Le beau arbitraire se sous-divise selon le même auteur en un beau de génie, un beau de goût, & un beau de pur caprice : un beau de génie fondé sur la connoissance du beau essentiel, qui donne les regles inviolables ; un beau de goût, fondé sur la connoissance des ouvrages de la nature & des productions des grands maîtres, qui dirige dans l’application & l’emploi du beau essentiel ; un beau de caprice, qui n’étant fondé sur rien, ne doit être admis nulle part.

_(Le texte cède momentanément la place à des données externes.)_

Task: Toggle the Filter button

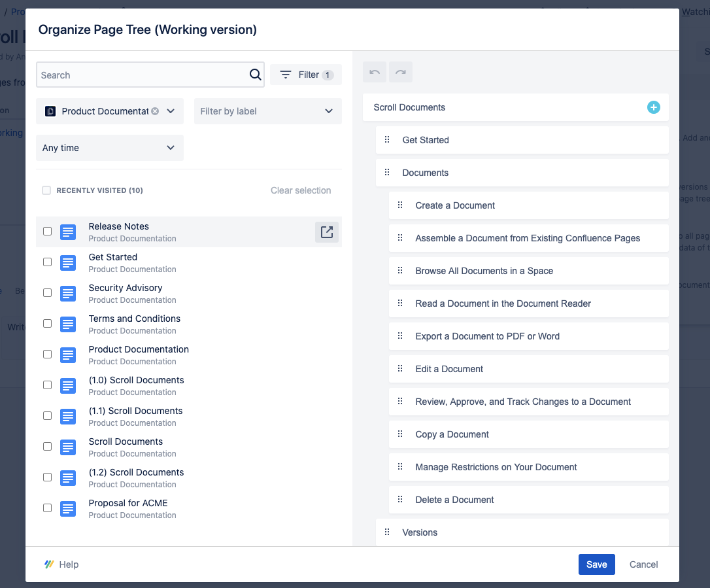Action: tap(306, 75)
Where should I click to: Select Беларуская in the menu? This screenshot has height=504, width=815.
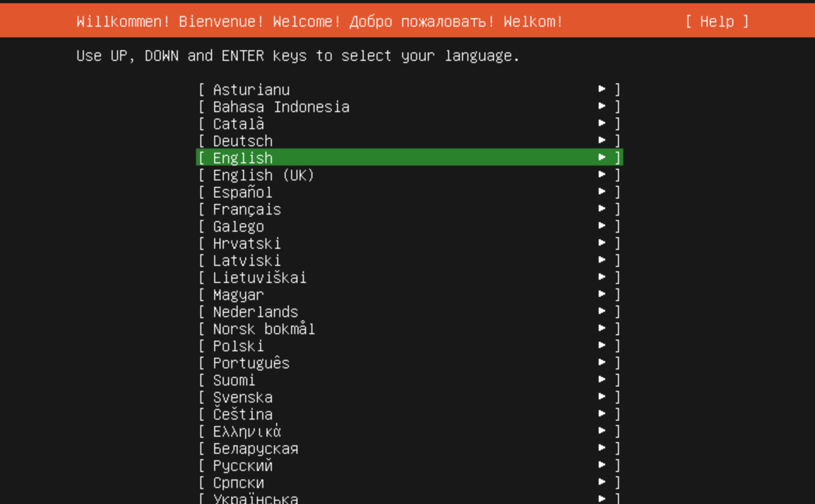tap(251, 448)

Que devient le système de Lucrece & des Pyrrhoniens, dans le système du pere André ? que reste-t-il d’abandonné à l’arbitraire ? presque rien : aussi pour toute réponse à l’objection de ceux qui prétendent que la beauté est d’éducation & de préjugé, il se contente de développer la source de leur erreur. Voici, dit-il, comment ils ont raisonné : ils ont cherché dans les meilleurs ouvrages des exemples de beau de caprice, & ils n’ont pas eu de peine à y en rencontrer, & à démontrer que le beau qu’on y reconnoissoit étoit de caprice : ils ont pris des exemples du beau de goût, & ils ont très-bien démontré qu’il y avoit aussi de l’arbitraire dans ce beau ; & sans aller plus loin, ni s’appercevoir que leur énumération étoit incomplete, ils ont conclu que tout ce qu’on appelle beau, étoit arbitraire & de caprice ; mais on conçoit aisément que leur conclusion n’étoit juste que par rapport à la troisieme branche du beau artificiel, & que leur raisonnement n’attaquoit ni les deux autres branches de ce beau, ni le beau naturel, ni le beau essentiel.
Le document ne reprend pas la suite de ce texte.